Lido Finance, a prominent Ethereum staking protocol, has moved swiftly to address concerns regarding the security of its Lido DAO (LDO) and staked-Ether (stETH) tokens. Reports had surfaced alleging hackers had exploited a known security flaw in LDO’s token contract. While Lido did not confirm any specific exploits, it acknowledged the existence of the security flaw and assured the crypto community that LDO and stETH funds remained secure.
Blockchain security firm SlowMist brought the security concerns to light in a post on September 10. SlowMist pointed out that LDO’s flawed token contract could enable malicious actors to carry out “fake deposit” attacks on exchanges. This was due to LDO’s token contract allowing users to execute transactions even if they did not possess sufficient funds, a deviation from the Ethereum Request for Comment 20 (ERC-20) token standard.

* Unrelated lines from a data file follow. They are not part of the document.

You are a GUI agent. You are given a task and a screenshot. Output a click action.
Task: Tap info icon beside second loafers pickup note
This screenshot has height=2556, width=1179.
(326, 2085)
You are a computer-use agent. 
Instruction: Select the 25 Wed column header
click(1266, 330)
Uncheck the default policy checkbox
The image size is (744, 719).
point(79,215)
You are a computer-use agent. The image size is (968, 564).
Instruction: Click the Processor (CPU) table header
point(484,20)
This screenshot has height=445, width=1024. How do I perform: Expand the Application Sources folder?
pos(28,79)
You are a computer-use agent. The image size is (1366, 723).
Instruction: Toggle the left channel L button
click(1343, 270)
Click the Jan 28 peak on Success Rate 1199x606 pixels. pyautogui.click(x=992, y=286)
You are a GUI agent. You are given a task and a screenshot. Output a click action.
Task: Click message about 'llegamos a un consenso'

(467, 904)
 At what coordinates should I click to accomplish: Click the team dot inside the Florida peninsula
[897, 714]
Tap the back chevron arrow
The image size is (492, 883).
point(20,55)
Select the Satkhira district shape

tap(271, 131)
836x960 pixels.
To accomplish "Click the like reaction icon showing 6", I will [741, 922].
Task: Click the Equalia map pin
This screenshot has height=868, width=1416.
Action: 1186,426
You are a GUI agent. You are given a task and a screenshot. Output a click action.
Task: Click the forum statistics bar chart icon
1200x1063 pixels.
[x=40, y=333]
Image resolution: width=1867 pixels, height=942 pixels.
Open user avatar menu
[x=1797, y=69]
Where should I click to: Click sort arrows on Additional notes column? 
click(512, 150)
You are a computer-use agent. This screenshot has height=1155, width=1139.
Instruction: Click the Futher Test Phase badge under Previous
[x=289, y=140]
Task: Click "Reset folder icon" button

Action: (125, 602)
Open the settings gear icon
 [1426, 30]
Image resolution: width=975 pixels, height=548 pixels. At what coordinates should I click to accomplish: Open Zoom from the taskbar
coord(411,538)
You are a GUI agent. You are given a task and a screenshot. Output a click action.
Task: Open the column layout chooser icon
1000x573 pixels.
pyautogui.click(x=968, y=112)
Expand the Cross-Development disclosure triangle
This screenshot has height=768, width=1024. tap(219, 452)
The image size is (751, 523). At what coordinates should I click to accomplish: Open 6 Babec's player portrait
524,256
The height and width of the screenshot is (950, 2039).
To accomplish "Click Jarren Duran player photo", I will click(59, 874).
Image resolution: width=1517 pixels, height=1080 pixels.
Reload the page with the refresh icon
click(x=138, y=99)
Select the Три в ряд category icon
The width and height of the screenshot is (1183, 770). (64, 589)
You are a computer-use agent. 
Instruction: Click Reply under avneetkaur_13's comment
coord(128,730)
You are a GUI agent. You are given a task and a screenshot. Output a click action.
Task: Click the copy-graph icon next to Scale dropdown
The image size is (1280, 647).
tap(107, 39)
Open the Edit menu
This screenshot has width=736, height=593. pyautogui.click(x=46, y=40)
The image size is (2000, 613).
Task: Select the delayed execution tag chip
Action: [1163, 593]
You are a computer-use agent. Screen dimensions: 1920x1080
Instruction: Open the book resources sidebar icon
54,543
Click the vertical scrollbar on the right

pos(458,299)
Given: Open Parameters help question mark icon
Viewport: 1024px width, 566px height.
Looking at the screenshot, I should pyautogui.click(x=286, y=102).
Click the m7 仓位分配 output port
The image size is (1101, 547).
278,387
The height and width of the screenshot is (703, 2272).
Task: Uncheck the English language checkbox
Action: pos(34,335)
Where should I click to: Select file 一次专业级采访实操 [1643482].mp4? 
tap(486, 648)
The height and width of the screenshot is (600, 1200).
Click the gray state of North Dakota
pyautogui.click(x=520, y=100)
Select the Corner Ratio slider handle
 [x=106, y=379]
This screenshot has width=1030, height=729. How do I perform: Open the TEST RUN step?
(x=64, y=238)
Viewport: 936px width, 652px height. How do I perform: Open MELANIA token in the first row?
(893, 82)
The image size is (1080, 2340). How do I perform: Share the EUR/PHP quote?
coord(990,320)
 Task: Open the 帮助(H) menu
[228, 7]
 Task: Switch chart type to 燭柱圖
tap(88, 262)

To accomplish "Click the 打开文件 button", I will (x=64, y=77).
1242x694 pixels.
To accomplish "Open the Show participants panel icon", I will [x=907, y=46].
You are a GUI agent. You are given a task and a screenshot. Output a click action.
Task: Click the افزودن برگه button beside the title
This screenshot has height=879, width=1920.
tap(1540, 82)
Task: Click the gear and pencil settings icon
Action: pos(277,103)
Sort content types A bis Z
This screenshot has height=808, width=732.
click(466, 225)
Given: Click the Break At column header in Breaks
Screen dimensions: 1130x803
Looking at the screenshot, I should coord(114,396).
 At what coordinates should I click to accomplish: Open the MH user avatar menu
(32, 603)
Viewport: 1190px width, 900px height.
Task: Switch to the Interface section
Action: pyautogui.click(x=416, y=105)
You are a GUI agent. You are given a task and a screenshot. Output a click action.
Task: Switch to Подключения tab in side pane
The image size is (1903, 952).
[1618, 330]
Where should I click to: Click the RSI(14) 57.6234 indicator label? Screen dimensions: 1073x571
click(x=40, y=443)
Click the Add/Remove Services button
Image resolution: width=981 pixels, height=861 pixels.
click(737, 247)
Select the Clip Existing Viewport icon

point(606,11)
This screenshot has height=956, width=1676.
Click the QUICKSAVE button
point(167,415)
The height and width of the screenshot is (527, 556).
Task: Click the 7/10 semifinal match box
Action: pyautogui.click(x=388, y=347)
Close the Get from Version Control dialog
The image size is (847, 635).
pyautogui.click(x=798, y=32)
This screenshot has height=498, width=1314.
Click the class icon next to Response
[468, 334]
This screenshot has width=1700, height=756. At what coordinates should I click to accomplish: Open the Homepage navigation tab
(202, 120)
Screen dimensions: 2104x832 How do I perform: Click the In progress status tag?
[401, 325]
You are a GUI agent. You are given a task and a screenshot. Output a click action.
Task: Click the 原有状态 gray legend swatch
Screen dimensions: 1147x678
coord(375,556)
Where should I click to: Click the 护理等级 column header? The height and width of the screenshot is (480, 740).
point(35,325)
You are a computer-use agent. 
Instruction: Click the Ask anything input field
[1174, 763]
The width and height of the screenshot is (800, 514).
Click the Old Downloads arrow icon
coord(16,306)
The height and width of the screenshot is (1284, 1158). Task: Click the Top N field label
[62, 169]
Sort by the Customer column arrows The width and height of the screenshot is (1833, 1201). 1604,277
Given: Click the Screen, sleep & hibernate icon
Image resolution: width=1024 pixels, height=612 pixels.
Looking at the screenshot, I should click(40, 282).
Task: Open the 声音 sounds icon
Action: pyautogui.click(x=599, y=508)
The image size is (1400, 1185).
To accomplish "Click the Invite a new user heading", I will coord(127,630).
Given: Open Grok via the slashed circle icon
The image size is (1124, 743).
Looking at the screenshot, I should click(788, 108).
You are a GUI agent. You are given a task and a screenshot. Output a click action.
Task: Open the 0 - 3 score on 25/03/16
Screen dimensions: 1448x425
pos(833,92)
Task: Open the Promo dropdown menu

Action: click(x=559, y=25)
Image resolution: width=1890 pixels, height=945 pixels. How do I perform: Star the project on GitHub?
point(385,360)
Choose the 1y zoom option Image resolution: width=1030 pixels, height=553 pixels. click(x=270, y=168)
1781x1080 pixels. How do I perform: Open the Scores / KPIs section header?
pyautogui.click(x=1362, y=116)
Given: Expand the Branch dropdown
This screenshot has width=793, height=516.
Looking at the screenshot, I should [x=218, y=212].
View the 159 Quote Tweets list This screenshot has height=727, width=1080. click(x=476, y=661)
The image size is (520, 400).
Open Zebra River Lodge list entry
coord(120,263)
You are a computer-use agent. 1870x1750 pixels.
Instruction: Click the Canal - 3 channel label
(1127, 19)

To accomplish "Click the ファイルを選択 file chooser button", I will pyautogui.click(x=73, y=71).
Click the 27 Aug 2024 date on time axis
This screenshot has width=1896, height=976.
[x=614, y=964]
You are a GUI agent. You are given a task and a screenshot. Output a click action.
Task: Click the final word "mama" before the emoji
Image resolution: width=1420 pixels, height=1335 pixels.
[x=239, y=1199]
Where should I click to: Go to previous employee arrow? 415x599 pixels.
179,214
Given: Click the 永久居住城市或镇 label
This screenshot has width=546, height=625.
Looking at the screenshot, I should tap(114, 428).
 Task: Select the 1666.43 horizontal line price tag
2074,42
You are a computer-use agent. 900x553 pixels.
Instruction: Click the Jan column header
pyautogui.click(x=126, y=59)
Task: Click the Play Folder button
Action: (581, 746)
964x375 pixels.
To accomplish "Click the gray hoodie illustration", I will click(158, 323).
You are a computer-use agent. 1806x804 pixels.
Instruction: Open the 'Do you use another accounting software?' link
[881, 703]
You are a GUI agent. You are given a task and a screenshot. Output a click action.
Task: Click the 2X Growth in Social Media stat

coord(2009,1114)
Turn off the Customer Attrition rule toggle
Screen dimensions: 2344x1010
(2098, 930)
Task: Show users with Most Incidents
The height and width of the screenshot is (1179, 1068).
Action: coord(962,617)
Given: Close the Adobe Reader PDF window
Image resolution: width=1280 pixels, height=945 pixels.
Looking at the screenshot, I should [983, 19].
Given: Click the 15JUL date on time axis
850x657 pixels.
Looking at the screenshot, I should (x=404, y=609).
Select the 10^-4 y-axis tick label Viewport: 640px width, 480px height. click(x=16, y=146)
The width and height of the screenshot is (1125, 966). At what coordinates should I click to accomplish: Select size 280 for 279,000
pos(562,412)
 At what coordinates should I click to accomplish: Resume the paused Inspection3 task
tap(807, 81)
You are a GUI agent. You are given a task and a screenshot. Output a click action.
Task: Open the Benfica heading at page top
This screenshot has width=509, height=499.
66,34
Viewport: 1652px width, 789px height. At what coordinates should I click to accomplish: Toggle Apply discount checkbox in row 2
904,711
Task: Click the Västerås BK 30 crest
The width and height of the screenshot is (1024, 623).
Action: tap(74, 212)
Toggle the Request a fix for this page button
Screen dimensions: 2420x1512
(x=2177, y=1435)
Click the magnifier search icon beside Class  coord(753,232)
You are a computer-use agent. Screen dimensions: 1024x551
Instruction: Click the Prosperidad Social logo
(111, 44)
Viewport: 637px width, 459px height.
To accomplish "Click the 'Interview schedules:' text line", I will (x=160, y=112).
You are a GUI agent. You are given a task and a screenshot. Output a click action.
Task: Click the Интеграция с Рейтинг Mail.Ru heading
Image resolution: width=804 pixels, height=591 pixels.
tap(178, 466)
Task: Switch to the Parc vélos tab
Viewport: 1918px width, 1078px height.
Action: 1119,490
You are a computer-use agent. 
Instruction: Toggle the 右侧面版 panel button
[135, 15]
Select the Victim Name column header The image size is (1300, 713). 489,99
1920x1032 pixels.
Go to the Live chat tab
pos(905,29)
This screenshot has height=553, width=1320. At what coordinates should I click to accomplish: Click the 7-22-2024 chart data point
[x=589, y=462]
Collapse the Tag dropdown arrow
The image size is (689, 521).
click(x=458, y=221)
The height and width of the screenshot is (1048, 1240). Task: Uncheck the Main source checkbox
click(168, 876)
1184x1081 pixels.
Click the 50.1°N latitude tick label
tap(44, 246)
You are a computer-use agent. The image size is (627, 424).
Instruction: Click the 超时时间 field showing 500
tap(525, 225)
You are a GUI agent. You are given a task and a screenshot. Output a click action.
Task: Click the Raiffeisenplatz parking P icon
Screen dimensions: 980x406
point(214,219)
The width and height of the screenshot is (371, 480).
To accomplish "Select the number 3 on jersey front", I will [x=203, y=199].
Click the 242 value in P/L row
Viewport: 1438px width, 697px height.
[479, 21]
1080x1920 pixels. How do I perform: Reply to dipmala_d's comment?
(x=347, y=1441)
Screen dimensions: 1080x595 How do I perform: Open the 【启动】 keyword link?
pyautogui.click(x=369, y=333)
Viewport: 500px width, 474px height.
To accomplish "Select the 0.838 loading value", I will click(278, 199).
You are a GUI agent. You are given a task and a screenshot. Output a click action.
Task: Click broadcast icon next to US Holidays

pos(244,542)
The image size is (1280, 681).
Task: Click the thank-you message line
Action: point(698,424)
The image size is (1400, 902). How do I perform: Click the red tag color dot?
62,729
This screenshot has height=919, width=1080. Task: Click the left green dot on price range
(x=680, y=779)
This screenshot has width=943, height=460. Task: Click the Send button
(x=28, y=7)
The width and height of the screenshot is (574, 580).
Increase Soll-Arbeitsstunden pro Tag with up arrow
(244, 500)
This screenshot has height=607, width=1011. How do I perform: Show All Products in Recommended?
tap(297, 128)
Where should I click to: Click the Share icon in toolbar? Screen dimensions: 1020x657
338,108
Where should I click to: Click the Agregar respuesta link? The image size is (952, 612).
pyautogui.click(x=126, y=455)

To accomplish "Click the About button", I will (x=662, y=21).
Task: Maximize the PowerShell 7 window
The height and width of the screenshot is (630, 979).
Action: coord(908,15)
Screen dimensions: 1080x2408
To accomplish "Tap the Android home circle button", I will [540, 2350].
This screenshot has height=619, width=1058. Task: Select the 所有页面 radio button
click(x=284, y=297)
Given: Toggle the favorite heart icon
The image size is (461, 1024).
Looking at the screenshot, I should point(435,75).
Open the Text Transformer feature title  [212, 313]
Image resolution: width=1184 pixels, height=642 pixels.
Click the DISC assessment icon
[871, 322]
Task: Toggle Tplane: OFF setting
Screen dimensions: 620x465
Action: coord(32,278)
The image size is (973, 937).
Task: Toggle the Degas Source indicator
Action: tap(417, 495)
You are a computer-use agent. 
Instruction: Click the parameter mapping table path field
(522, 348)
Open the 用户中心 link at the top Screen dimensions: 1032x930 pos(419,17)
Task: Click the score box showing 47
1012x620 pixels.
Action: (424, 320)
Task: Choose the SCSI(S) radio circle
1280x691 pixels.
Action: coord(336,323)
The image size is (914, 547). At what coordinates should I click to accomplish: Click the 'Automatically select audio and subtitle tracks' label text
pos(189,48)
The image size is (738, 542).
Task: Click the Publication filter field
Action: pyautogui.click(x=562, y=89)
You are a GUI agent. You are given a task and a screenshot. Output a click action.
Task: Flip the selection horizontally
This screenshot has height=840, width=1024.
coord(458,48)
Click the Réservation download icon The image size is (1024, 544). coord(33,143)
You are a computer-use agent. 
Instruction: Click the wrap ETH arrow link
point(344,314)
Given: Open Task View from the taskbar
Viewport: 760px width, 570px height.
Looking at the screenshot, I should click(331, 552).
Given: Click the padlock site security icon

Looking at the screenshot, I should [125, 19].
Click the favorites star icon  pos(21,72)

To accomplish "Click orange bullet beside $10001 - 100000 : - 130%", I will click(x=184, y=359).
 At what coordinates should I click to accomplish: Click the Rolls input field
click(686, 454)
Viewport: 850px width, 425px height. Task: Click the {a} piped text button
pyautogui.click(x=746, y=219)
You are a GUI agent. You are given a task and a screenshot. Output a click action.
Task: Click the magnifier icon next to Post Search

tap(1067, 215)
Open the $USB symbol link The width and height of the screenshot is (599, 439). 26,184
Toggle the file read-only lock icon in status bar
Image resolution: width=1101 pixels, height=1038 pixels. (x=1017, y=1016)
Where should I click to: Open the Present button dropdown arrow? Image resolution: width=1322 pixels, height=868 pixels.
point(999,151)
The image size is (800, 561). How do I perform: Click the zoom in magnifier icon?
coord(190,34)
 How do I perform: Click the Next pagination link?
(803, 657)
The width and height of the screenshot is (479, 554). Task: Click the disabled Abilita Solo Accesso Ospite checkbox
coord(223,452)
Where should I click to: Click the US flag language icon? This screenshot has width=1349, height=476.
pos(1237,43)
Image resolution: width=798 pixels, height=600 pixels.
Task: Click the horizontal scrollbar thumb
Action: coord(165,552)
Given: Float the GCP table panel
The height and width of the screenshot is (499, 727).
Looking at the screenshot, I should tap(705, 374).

Lido Finance, however, countered SlowMist’s claim by asserting that the identified flaw was not unique to LDO but somewhat inherent to all ERC-20 tokens. SlowMist had described how “fake deposit” attacks could occur when the token contract executed transfers with values exceeding the user’s actual holdings, resulting in a false return instead of a transaction reversal. Despite the claim of exploitation, SlowMist did not provide on-chain evidence to support its case.
Cointelegraph attempted to reach out to SlowMist for comment but did not receive an immediate response. Meanwhile, on-chain analyst “Hercules” suggested that cryptocurrency exchanges might not easily detect this security flaw.
SlowMist advised LDO holders to scrutinize the return values of token contract transfers alongside transaction success or failure in response to the situation. They also emphasised the importance of thorough testing before integrating new tokens, as token contract implementations can vary across projects.
Lido Finance took steps to address the issue by confirming that it would soon update the LDO token integration guides. In line with this, the project highlighted the Ethereum Improvement Proposal, co-authored by Vitalik Buterin in November 2015, which stipulates that both the “transfer” and “transferFrom” functions should return the transfer status and only revert a transaction in exceptional cases.
As the crypto community awaits further developments, Lido Finance’s commitment to addressing the security flaw underscores the importance of vigilance and continuous improvement in the ever-evolving blockchain landscape.